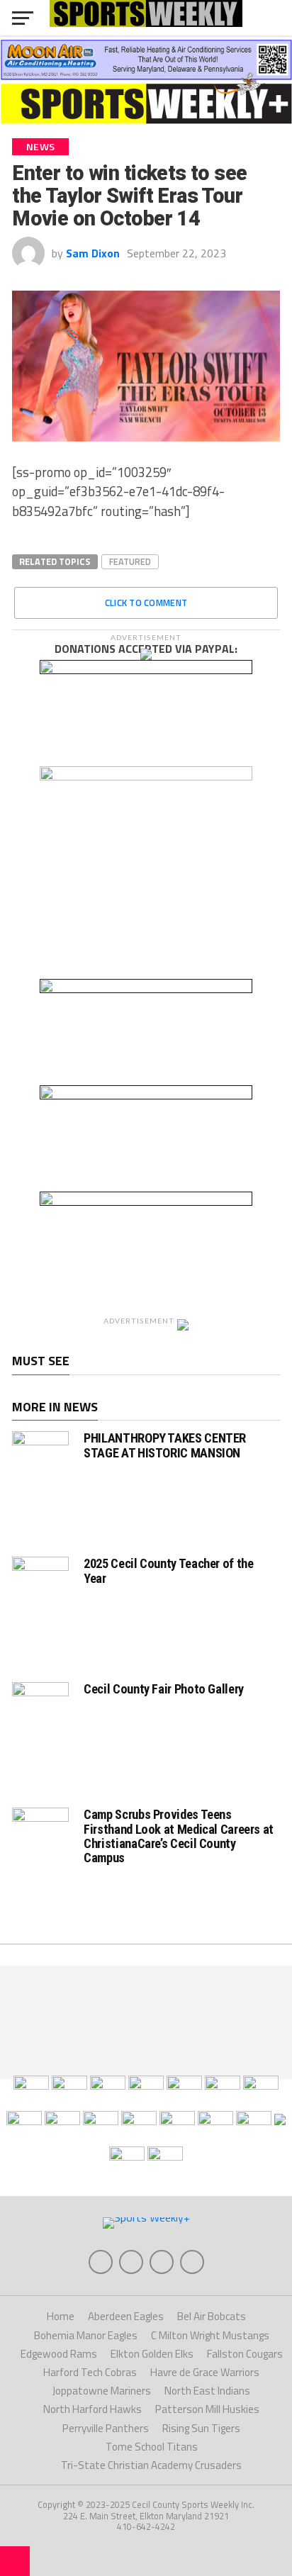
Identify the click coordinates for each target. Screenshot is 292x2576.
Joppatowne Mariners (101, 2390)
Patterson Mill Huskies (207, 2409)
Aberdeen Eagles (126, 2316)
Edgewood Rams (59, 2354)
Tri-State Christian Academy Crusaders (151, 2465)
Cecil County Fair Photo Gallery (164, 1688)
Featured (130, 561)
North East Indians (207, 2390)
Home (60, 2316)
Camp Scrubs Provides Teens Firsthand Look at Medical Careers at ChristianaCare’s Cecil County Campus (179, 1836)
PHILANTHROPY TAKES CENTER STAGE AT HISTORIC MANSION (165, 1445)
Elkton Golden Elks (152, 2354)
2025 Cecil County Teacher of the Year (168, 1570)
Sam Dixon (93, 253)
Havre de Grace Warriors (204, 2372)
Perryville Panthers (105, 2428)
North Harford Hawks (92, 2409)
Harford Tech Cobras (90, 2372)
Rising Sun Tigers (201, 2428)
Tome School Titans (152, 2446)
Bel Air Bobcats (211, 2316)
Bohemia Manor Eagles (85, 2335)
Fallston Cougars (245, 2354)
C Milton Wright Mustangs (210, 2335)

** Prompt **
Only the pictures are to be left out; repeat all other material exactly.

** Result of this task **
Identify the click coordinates for each target. Screenshot is 292x2576.
Joppatowne Mariners (101, 2390)
Patterson Mill Huskies (207, 2409)
Aberdeen Eagles (126, 2316)
Edgewood Rams (59, 2354)
Tri-State Christian Academy Crusaders (151, 2465)
Cecil County Fair Photo Gallery (164, 1688)
Featured (130, 561)
North East Indians (207, 2390)
Home (60, 2316)
Camp Scrubs Provides Teens Firsthand Look at Medical Careers at ChristianaCare’s Cecil County Campus (179, 1836)
PHILANTHROPY TAKES CENTER STAGE AT HISTORIC MANSION (165, 1445)
Elkton Golden Elks (152, 2354)
2025 Cecil County Teacher of the Year (168, 1570)
Sam Dixon (93, 253)
Havre de Grace Warriors (204, 2372)
Perryville Panthers (105, 2428)
North Harford Hawks (92, 2409)
Harford Tech Cobras (90, 2372)
Rising Sun Tigers (201, 2428)
Tome School Titans (152, 2446)
Bel Air Bobcats (211, 2316)
Bohemia Manor Eagles (85, 2335)
Fallston Cougars (245, 2354)
C Milton Wright Mustangs (210, 2335)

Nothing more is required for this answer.